For progressives like Murphy, engagement with new technologies in the field of finance and public policy centers less on short-circuiting state and other intermediary actors, and more on the biases baked into many so-called “disruptive” or innovative solutions. 

Murphy noted the systemic, damaging impact of automation and algorithmic governance on marginalized communities and people of color. To illustrate this point, she highlighted facial recognition technology and its potential to reinforce racial discrimination in areas such as law enforcement and surveillance. This technology is, for her, “an example of what happens when you separate questions of efficiency and design from questions of exclusion, access, and privacy.”    

Another response from Aya Ibrahim, economic policy advisor for Rep. Pressley, revealed a similar difference in priorities when it comes to private actors that aspire to pitch in their own “solutions” to financial exclusion. She told Forbes:

“Facebook Libra’s selling point initially was that this was going to be a way to bank the unbanked and better serve the underbanked, but that wouldn’t necessarily exist had we provided the services we should had provided.”

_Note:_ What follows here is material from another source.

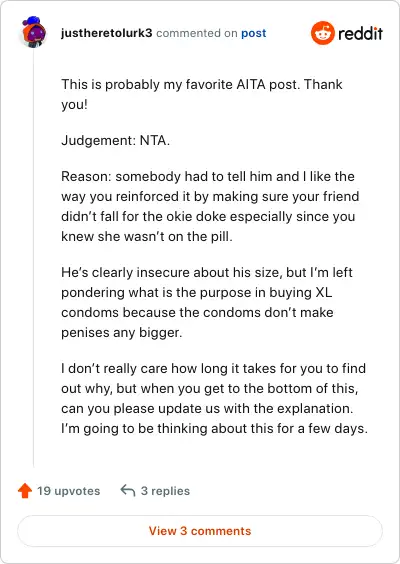400x564 pixels.
Task: Click the 'reddit' wordmark text
Action: pyautogui.click(x=360, y=33)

In their emphasis on the need for coordinated, state-led and publicly accountable measures to tackle financial marginalization, soaring inequality and secular stagnation, the Squad’s priorities — especially when it comes to fiscal and monetary policy — place them at some distance from the proponents of decentralized, private-sector digital currencies. 

Progressives have been influenced by heterodox economic thinkers such as Stephanie Kelton and other advocates of Modern Monetary Policy, as well as economists that advocate the possibilities of an “entrepreneurial state,” such as Mariana Mazzucato. 

Such thinkers share a critical stance with many crypto advocates when it comes to policies such as quantitive easing and loose monetary policy; yet their criticism is motivated by the regressive impact that these policies have on economic distribution due to the excessive inflation of asset prices. 

Relatedly, progressives’ advocacy of deficit spending and the macroeconomic flexibility that many states, as monetary sovereigns, enjoy, is a world away from the proponents of “hard money” and capped currency supply in the crypto sphere.

Critics of Big Tech across the political spectrum will, nonetheless, no doubt remember Ocasio-Cortez’s stark characterization of Facebook’s proposals for Libra back in 2019:

“In the history of this country, there is a term for being paid in a corporate-controlled currency […] It’s called ‘scrip.”

“The idea that your pay could be controlled by a corporation instead of a sovereign government,” Ocasio-Cortez continued, risks destabilizing what should be a public good.